Newly identified organic anion-binding proteins in rat liver cytosol.

Previously, all organic anion binding activity in the Y protein (ligandin-containing) fraction of rat liver cytosol has been attributed to the glutathione S-transferases. Gel filtration on Sephadex G-75 superfine has resolved the Y protein fraction into organic anion-binding fractions of two distinct molecular weights: (a) Mr 45 000 containing the glutathione S-transferases, and (b) Mr 35 000 referred to as Y'. Two proteins (Dv and D1) were purified from the Y' fraction. Dv is a basic protein consisting of four subunits of Mr 8000-9000 and selectively binds 1-anilino-8-naphthalene sulfonate and sulfobromophthalein.

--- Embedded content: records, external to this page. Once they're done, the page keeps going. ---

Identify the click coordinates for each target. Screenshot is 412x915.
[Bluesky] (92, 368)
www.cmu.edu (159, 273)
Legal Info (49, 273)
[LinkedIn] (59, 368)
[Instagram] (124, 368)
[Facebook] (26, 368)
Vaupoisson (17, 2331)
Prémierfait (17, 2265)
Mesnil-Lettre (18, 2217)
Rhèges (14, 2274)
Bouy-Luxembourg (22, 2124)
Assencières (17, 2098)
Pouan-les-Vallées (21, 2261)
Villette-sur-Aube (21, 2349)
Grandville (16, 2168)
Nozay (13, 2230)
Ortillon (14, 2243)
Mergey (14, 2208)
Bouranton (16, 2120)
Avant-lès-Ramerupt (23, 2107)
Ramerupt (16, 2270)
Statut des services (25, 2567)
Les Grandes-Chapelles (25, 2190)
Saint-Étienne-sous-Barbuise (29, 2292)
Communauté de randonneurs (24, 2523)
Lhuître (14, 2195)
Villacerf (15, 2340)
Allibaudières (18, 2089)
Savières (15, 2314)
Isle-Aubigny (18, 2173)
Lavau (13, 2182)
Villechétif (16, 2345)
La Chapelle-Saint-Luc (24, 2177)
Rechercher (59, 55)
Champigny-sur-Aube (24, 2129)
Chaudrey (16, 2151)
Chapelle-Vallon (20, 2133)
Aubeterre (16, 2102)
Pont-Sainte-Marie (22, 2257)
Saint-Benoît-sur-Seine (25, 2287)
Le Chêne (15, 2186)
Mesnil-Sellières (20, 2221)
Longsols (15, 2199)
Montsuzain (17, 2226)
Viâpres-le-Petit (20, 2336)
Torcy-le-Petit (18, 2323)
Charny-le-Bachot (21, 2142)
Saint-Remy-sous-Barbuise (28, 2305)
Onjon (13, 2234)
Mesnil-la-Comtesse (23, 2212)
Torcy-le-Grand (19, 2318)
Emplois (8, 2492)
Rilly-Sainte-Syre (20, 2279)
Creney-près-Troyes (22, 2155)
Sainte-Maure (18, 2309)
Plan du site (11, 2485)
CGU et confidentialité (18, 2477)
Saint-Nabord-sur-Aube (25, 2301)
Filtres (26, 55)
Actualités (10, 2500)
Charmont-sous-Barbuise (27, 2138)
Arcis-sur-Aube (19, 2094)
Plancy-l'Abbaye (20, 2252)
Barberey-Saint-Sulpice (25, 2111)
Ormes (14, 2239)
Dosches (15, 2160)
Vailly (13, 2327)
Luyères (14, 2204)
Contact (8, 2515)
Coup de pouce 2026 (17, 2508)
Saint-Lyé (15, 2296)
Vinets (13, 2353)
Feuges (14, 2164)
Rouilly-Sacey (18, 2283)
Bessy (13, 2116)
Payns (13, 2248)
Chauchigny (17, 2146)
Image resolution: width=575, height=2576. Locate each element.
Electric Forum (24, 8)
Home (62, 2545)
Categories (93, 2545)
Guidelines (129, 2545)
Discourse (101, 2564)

D1 is a monomer (Mr 40 000) which exhibits high affinity binding for Rose Bengal. Dv protein bound a broad spectrum of organic anions. Antibody raised in rabbits to rat Dv showed no cross-reactivity with purified glutathione S-transferases A, B, or C. Thus, we have identified organic anion-binding proteins which are unrelated to the glutathione S-transferases, but which were previously associated with the crude Y-fraction. The relative abundance of these proteins and their binding characteristics suggest their role in hepatic organic anion transport.